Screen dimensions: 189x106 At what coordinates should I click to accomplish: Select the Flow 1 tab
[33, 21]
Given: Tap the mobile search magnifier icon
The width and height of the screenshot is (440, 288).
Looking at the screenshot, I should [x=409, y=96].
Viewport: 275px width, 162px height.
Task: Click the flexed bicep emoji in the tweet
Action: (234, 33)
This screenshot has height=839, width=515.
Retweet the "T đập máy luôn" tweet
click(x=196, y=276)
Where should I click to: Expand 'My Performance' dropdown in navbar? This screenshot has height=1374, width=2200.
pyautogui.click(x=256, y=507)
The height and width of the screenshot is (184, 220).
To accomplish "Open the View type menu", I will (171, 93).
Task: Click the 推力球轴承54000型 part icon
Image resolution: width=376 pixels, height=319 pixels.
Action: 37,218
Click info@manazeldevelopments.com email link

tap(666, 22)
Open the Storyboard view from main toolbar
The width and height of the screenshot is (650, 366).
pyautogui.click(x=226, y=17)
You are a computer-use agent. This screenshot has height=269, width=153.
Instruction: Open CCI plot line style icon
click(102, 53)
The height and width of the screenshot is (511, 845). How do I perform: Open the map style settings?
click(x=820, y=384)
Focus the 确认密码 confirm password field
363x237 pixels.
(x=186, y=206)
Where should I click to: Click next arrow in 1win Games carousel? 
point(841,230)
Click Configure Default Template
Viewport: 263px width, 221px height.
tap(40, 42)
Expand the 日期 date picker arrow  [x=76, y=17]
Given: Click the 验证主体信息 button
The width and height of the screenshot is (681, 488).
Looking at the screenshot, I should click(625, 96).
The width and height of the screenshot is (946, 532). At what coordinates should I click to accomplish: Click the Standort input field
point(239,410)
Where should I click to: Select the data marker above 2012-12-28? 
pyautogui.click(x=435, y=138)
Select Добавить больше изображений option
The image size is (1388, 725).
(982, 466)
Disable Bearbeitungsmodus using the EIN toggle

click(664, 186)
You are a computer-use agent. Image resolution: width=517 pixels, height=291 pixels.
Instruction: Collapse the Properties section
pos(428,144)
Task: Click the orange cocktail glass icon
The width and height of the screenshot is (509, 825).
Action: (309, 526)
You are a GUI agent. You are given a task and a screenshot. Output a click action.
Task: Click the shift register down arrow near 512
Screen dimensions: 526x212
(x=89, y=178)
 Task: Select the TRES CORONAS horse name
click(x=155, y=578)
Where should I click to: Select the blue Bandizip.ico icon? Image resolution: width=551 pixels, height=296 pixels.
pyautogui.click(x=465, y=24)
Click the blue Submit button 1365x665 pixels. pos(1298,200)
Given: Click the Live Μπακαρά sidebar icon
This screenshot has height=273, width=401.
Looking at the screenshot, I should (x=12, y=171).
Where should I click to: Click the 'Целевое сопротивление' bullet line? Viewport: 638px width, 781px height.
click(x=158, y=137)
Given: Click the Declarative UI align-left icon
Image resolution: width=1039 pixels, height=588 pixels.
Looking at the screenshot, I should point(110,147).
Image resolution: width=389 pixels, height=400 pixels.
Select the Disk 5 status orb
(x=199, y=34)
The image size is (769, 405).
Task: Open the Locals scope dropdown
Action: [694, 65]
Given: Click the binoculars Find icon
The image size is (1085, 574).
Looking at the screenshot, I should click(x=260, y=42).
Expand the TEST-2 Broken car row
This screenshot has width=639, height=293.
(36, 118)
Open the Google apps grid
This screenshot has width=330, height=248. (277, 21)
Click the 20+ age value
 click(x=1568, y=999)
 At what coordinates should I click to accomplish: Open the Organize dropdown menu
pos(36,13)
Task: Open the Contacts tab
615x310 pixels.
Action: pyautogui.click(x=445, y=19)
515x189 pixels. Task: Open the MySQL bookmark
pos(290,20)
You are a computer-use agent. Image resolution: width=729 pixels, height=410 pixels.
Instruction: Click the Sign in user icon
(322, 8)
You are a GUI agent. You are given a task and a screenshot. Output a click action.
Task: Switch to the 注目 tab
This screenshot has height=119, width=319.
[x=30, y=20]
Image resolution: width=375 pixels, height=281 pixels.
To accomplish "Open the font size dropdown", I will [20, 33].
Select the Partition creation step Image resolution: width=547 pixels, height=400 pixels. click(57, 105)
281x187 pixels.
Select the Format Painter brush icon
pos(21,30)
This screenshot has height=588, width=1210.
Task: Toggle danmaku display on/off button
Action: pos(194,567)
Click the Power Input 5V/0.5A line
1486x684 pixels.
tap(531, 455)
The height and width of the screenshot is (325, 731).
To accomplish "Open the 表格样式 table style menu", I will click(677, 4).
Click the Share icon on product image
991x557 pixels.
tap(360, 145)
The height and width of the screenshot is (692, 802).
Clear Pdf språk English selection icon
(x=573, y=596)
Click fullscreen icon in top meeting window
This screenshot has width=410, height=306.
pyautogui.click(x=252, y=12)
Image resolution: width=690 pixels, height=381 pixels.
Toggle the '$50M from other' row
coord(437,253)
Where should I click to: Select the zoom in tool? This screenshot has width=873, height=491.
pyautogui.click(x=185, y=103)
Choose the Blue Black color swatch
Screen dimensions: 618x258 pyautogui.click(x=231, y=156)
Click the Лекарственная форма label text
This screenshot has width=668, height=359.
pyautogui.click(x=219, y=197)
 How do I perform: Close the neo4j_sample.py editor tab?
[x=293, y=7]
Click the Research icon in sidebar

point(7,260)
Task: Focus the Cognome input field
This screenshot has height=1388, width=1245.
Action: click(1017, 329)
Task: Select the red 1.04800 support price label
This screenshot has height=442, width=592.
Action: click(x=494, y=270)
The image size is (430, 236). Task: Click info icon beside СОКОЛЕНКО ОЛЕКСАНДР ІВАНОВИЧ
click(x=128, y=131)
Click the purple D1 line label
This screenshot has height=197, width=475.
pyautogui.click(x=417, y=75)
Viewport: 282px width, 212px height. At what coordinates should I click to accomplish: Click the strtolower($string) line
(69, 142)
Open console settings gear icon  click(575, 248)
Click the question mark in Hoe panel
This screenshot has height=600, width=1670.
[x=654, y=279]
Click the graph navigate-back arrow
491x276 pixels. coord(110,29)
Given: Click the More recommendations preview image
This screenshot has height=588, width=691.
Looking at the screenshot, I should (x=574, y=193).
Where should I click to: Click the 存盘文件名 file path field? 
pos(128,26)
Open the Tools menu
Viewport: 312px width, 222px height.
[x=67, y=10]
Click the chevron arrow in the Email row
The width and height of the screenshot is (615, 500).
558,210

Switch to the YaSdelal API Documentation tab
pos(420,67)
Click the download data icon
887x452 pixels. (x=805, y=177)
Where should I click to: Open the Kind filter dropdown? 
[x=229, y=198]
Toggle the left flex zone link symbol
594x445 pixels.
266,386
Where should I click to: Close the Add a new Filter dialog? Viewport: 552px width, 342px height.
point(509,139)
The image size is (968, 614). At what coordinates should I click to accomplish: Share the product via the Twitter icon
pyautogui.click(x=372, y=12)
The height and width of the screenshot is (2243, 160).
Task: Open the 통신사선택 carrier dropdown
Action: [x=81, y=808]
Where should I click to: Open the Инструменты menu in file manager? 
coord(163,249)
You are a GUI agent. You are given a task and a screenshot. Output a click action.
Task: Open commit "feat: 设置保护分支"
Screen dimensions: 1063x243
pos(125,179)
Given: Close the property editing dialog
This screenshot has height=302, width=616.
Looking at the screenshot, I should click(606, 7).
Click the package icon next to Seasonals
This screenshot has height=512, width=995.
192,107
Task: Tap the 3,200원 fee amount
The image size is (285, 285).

◆ **TASK BRIEF**
Only lines with the word "will" should be collected from the material.

◆ **RESULT OF THE TASK**
To accomplish "Open the View type menu", I will (171, 93).
To accomplish "Open the font size dropdown", I will [20, 33].
To accomplish "Open the 表格样式 table style menu", I will click(677, 4).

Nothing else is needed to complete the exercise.